=== PROVIDED MATERIAL ===

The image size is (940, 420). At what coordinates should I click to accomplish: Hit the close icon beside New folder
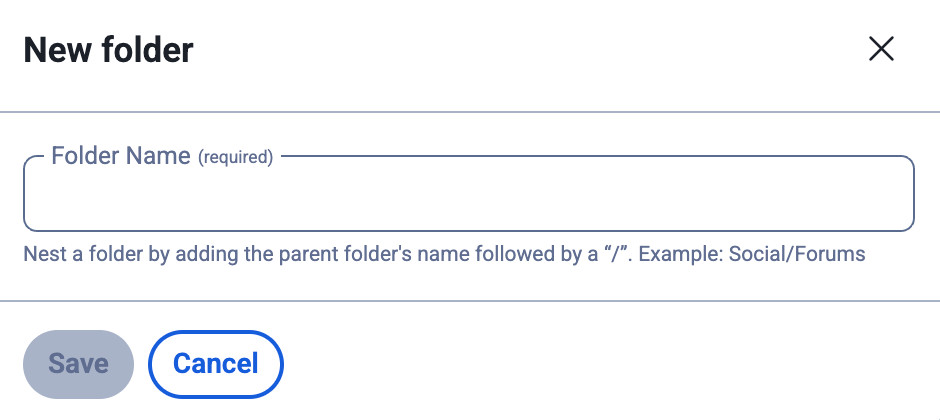tap(880, 49)
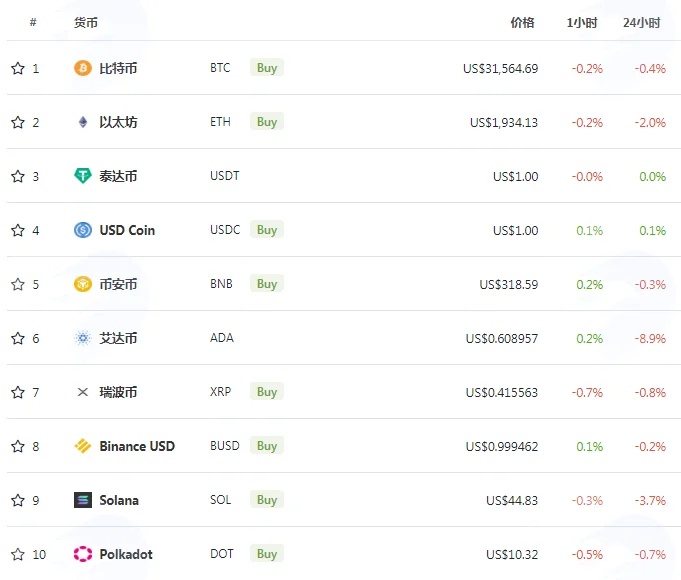681x580 pixels.
Task: Click the Buy button for BTC
Action: click(x=267, y=68)
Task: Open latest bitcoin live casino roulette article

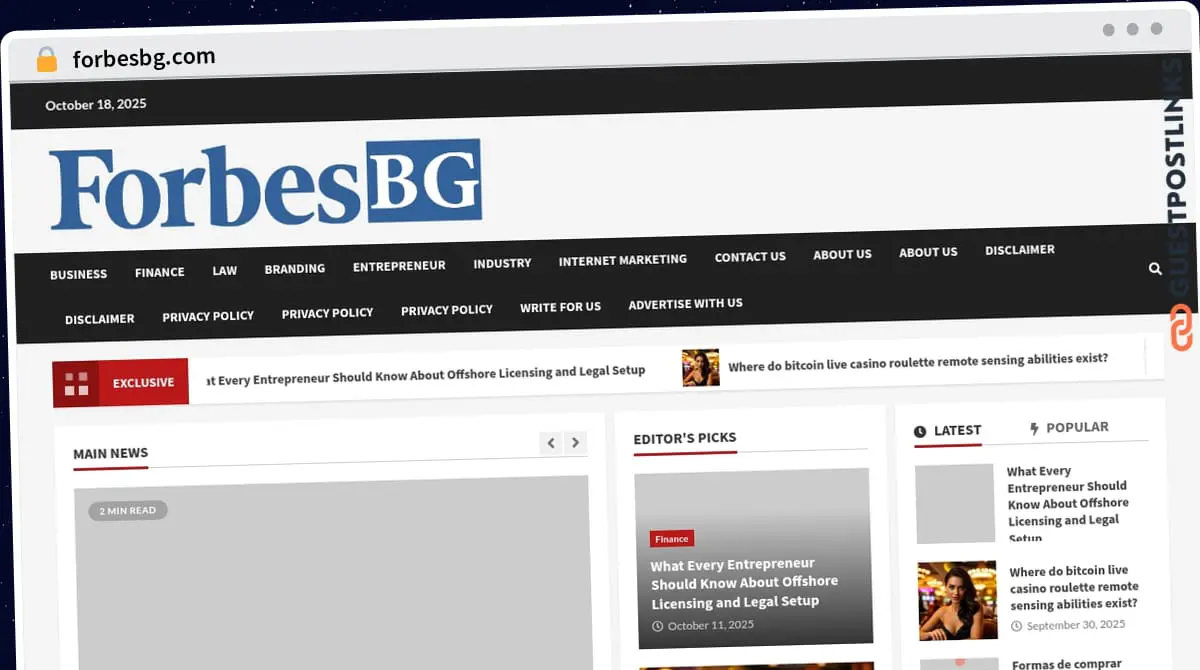Action: click(1073, 587)
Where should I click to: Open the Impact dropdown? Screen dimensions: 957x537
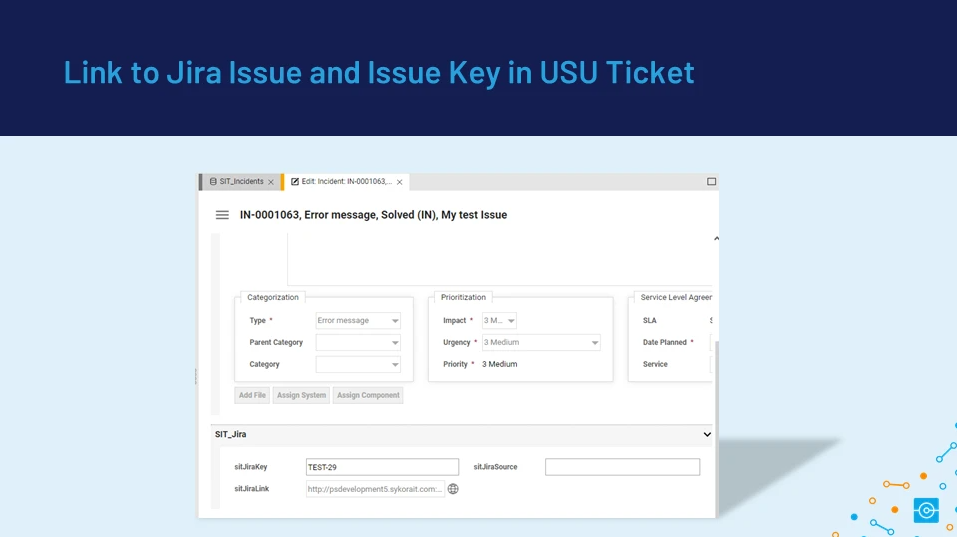[510, 321]
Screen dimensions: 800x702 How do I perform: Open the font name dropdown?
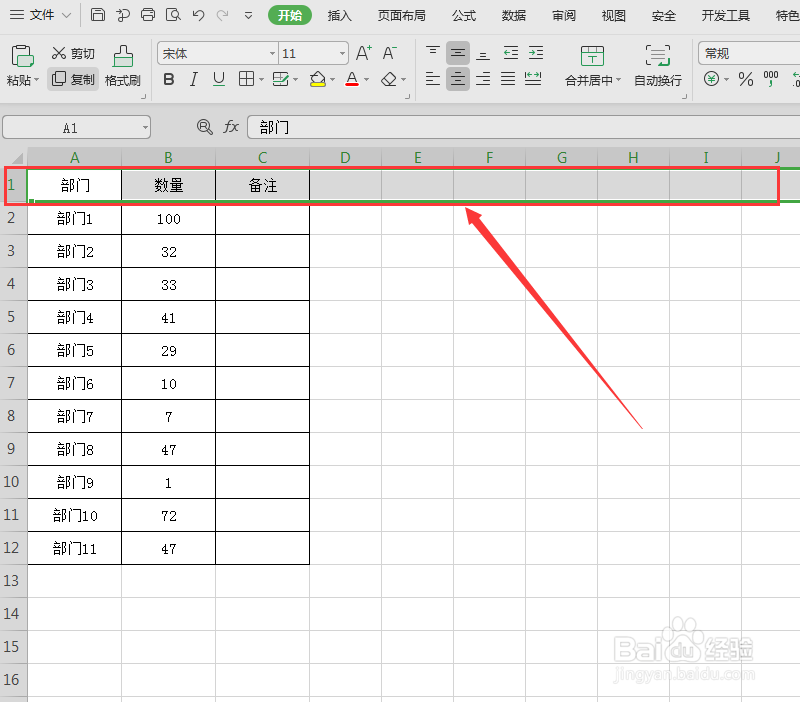[272, 53]
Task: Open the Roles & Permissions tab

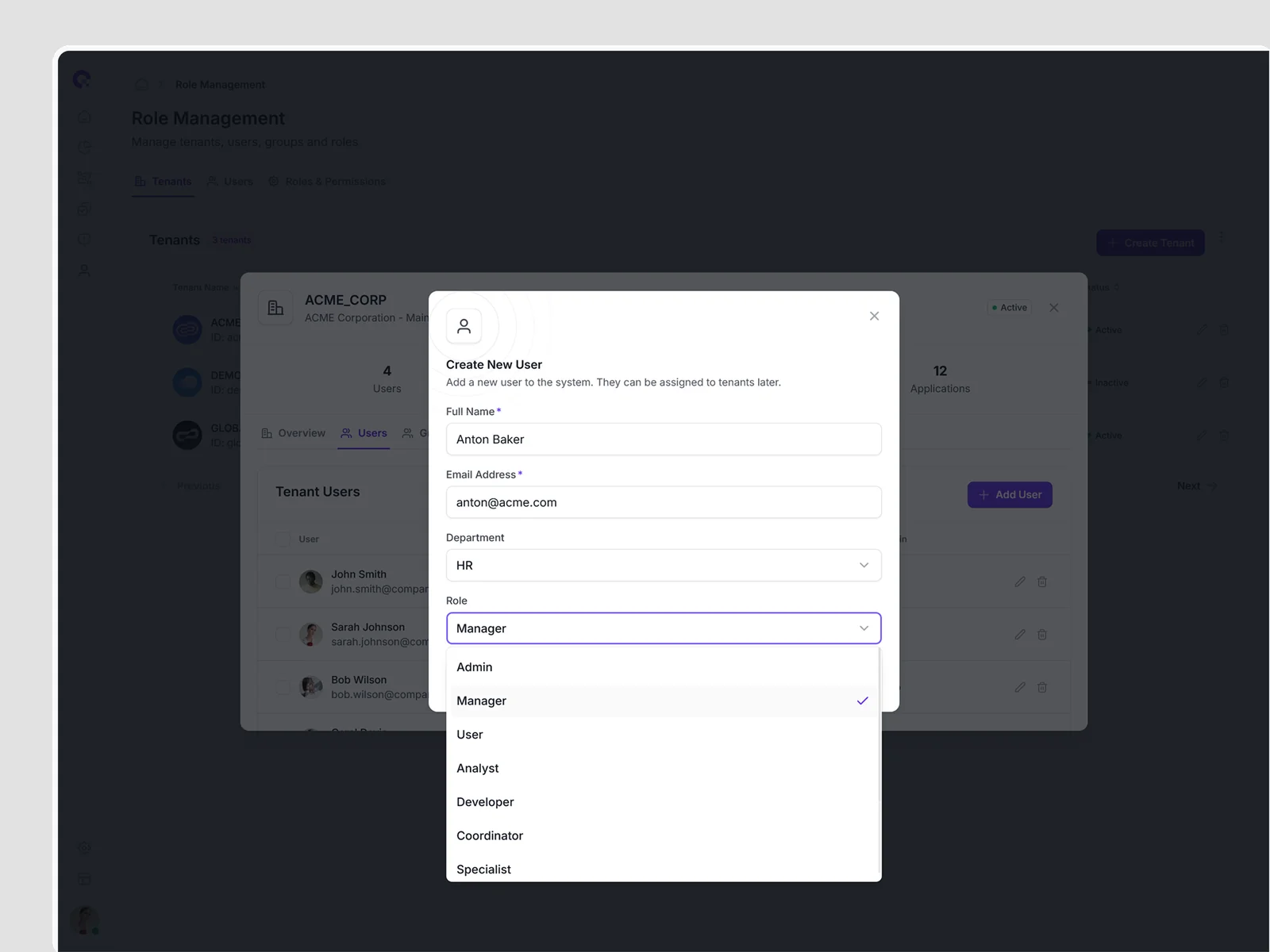Action: click(x=327, y=182)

===

Restate each line of the records exactly; pictures do not belong in the copy.

The image size is (940, 420). At what coordinates should I click to accomplish: Hit the close icon beside New folder
tap(880, 49)
681x580 pixels.
Task: Click the Buy button for BTC
Action: click(x=267, y=68)
Task: Open latest bitcoin live casino roulette article

Action: click(1073, 587)
Where should I click to: Open the Impact dropdown? Screen dimensions: 957x537
[510, 321]
Screen dimensions: 800x702 How do I perform: Open the font name dropdown?
[272, 53]
Task: Open the Roles & Permissions tab

Action: click(x=327, y=182)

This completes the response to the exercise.